SET TASKS.
[a] Transcribe the CEO pay article word for word, everything from "The strong economy, coupled" down to "executive-pay consulting firm.".
[b] Write the next part of the CEO pay article, picking up after its last sentence.

SOURCE TEXT.
====

The strong U.S. economy has created millions of jobs and pushed up wages for many Americans. It also helped many big-company CEOs secure another raise and total compensation worth $1 million a month.
Median compensation for 132 chief executives of S&P 500 companies reached $12.4 million in 2018, up from $11.7 million for the same group in 2017, according to a Wall Street Journal analysis. The gains were driven by robust corporate profits and strong stock market returns for much of the year.
Most of these CEOs received substantial raises—the median was 6.4%—even though the December stock-market swoon meant most of the companies finished out the year posting sluggish shareholder returns.
The strong economy, coupled with concern that a slowdown could be lurking in the wings, likely emboldened many boards to boost pay in 2018, said Robin Ferracone, founder of Farient Advisors, an executive-pay consulting firm.
“Markets did pretty well, companies did well, and the economy held up,” Ms. Ferracone said. “My sense is that they know right now it’s good, they can justify it with pay for performance, and they know they’re going to have to bring it down when the bloom’s off the rose.”
If the pay trends continue for the rest of the companies in the S&P 500 index, 2018 could mark a third straight year for record CEO pay—and one of the starkest examples in years of shareholder performance trailing CEO pay. Investors in the previous two years enjoyed strong returns.

====

SUPPLIED MATERIAL.

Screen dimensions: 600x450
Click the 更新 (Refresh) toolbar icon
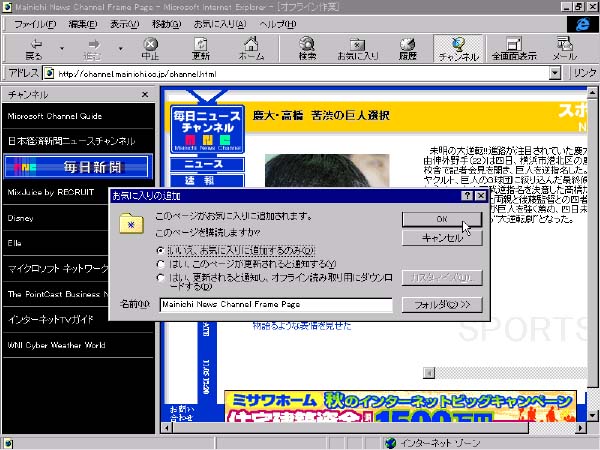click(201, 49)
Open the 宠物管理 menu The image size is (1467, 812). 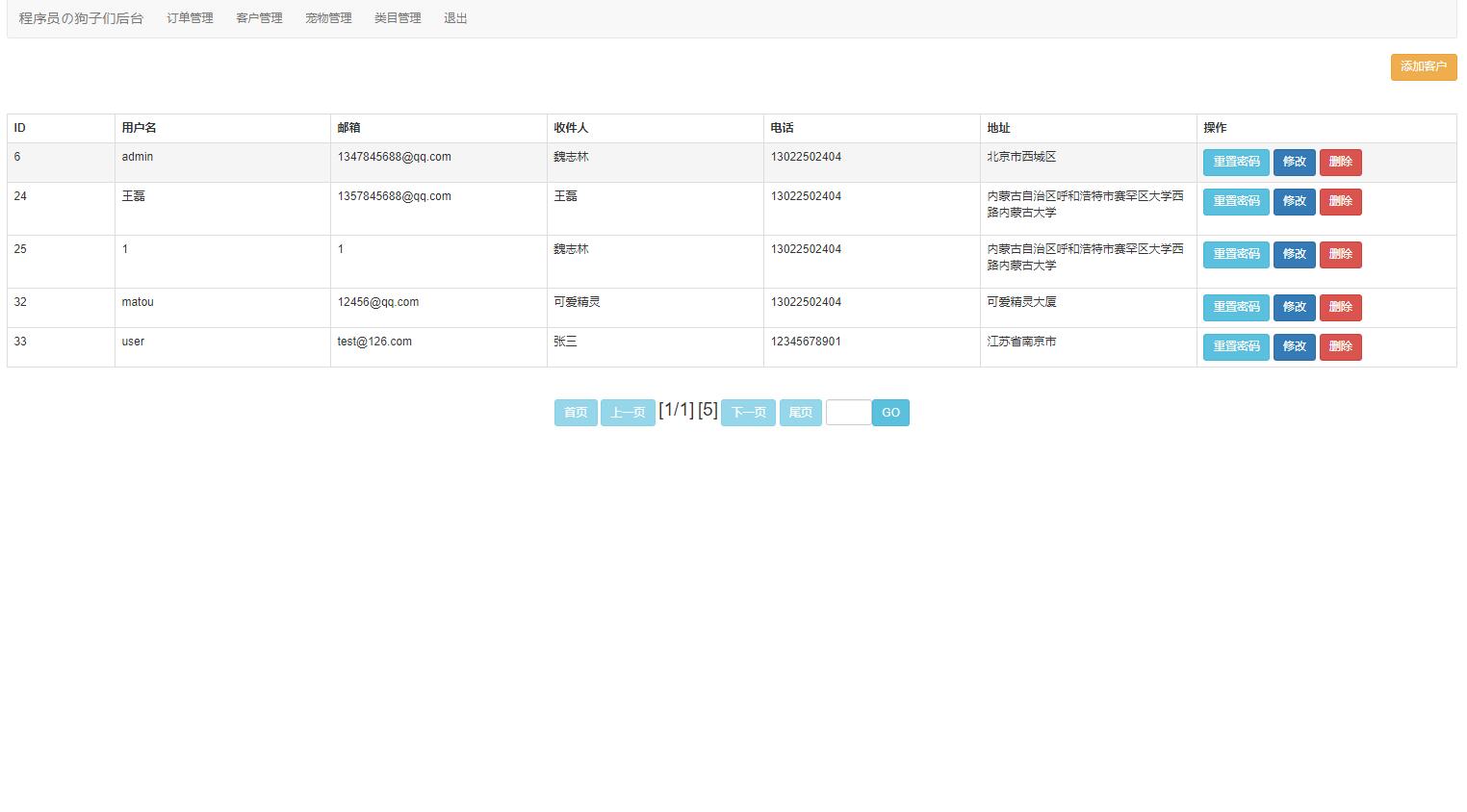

====

ANSWERS PROVIDED.
[a]
The strong economy, coupled with concern that a slowdown could be lurking in the wings, likely emboldened many boards to boost pay in 2018, said Robin Ferracone, founder of Farient Advisors, an executive-pay consulting firm.

[b]
In 2017, the median pay for all CEOs in the S&P 500 at the time was $12.1 million. The Journal’s analysis uses total compensation, including salary, bonus and stock awards as they are valued in securities filings.
Wages have risen for ordinary workers, too, though not so rapidly. Average hourly earnings for nonsupervisory workers were up 3.5% in February from a year earlier, but employers added far fewer jobs than expected, according to the latest government data. (Hundreds of U.S. companies now also disclose median pay for their workers; see how your salary compares among more than 1,000 companies.)
Walt Disney Co. paid its longtime leader, Robert Iger, about $66 million last year, making him the highest-paid CEO among the initial list of companies disclosing pay. His compensation rose 80% from $36 million in 2017. Disney in recent months has twice reduced Mr. Iger’s future pay, some of which was tied to the acquisition of major assets of 21st Century Fox Inc. and a contract extension.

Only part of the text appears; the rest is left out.